§ The records
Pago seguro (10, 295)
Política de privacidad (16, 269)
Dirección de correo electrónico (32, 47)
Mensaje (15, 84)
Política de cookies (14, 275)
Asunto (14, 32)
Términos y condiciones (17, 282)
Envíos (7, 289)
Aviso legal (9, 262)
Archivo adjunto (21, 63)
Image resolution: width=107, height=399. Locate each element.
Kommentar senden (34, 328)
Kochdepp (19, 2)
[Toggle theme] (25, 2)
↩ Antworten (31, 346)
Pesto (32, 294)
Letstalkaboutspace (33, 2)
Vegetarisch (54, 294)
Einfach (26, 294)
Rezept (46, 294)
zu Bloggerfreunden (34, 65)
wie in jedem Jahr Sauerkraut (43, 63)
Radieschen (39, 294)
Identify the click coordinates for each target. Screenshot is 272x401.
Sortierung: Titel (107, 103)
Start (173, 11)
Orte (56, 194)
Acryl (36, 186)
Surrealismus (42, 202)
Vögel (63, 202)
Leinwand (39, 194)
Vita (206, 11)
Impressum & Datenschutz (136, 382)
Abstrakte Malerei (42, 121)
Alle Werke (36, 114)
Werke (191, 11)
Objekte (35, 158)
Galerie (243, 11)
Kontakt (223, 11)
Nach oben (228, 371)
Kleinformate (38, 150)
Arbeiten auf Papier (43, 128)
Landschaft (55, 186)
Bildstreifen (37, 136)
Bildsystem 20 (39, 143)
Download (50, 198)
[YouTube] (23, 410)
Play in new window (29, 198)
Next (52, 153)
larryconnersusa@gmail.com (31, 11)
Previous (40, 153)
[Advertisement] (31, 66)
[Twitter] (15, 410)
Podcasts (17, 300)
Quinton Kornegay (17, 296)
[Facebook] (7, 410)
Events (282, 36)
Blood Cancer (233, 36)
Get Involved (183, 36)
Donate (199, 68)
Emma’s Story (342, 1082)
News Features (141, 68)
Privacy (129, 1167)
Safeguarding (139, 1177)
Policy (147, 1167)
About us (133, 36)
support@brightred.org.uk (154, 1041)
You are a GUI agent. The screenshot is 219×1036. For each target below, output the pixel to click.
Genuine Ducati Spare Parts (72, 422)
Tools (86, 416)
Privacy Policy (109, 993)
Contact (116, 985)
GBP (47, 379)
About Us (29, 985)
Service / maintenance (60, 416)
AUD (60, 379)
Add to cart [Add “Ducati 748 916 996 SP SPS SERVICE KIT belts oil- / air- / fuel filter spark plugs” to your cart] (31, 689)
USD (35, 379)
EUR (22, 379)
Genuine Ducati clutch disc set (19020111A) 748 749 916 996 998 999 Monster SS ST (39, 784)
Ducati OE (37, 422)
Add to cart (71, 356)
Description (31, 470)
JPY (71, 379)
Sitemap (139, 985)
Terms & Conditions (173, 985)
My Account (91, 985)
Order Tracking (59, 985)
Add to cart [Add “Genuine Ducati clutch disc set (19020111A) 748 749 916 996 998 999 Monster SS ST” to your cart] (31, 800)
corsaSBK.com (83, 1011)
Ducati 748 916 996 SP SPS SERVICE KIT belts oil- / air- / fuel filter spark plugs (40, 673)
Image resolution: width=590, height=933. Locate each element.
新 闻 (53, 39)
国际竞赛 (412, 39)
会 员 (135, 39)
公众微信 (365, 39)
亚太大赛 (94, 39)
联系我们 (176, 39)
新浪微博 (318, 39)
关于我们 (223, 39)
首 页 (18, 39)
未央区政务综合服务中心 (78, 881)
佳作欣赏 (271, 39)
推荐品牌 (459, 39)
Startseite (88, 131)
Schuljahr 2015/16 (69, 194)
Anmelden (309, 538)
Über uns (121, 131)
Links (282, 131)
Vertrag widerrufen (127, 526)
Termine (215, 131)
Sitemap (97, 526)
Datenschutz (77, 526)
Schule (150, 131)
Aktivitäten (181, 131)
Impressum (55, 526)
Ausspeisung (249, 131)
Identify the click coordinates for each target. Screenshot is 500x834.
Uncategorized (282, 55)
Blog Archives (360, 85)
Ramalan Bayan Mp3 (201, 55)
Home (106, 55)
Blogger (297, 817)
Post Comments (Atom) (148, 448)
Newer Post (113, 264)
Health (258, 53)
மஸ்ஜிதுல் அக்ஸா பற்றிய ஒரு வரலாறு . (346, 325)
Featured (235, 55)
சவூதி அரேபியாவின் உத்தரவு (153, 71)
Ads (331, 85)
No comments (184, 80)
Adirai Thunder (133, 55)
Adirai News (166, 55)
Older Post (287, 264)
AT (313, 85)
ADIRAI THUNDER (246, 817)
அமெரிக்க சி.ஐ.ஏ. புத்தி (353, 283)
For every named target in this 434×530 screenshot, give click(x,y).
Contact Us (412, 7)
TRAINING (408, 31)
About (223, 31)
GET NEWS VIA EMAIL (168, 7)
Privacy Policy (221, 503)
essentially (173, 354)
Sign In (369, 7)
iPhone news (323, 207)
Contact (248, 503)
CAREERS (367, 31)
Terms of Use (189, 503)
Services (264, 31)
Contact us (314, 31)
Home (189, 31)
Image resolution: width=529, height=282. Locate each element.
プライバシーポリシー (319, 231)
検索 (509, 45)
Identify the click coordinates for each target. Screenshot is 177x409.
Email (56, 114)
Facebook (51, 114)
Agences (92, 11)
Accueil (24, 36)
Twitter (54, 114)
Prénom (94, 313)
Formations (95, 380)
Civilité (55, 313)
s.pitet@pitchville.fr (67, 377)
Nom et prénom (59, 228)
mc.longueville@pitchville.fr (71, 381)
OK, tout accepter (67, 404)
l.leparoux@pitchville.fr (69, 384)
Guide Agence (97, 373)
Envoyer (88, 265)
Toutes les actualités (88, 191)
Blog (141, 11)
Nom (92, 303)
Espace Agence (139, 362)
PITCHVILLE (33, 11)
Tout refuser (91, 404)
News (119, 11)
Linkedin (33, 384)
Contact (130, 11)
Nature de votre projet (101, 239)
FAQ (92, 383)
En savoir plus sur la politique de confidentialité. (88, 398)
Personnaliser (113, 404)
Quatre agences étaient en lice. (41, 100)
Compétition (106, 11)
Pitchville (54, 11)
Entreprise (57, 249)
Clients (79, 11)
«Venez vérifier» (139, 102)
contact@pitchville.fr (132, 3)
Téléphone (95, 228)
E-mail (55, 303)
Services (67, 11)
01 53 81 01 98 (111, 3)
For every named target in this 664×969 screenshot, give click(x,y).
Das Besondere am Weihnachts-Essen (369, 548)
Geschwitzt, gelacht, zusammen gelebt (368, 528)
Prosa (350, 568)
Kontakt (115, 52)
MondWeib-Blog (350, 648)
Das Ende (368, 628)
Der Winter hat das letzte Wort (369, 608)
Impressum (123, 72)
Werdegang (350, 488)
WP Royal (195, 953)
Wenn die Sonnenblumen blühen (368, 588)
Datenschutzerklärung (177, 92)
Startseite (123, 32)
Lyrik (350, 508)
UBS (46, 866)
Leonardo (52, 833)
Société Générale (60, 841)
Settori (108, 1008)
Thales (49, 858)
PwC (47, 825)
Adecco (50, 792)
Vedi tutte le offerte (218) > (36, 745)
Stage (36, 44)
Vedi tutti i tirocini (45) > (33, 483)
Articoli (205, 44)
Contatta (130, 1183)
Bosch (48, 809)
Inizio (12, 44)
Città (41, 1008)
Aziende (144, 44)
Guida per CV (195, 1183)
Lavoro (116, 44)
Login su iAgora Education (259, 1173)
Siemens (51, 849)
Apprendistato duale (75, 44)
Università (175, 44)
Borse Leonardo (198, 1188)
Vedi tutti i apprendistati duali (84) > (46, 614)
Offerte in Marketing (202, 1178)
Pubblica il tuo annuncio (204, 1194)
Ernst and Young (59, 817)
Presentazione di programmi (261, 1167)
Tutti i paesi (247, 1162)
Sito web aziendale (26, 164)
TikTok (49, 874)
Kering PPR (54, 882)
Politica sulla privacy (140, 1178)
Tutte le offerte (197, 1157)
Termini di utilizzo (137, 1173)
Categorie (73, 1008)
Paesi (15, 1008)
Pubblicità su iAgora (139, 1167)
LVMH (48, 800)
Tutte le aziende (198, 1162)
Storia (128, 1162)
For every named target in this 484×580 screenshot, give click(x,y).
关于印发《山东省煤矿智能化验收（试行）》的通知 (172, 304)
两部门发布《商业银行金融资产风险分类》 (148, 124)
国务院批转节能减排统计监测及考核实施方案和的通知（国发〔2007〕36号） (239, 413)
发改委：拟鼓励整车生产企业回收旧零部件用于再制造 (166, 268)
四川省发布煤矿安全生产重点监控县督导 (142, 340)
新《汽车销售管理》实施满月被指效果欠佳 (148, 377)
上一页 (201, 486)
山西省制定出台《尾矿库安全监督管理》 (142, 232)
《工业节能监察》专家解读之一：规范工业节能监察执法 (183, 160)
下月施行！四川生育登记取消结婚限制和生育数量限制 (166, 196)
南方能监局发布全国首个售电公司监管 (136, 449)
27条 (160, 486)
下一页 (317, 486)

§ Exercise details
Reproduce, without any change, the records from the line containing "推荐品牌 (459, 39)" through the line containing "Blogger (297, 817)", including both of those lines.

§ Output of the exercise
推荐品牌 (459, 39)
Startseite (88, 131)
Schuljahr 2015/16 (69, 194)
Anmelden (309, 538)
Über uns (121, 131)
Links (282, 131)
Vertrag widerrufen (127, 526)
Termine (215, 131)
Sitemap (97, 526)
Datenschutz (77, 526)
Schule (150, 131)
Aktivitäten (181, 131)
Impressum (55, 526)
Ausspeisung (249, 131)
Identify the click coordinates for each target. Screenshot is 500x834.
Uncategorized (282, 55)
Blog Archives (360, 85)
Ramalan Bayan Mp3 (201, 55)
Home (106, 55)
Blogger (297, 817)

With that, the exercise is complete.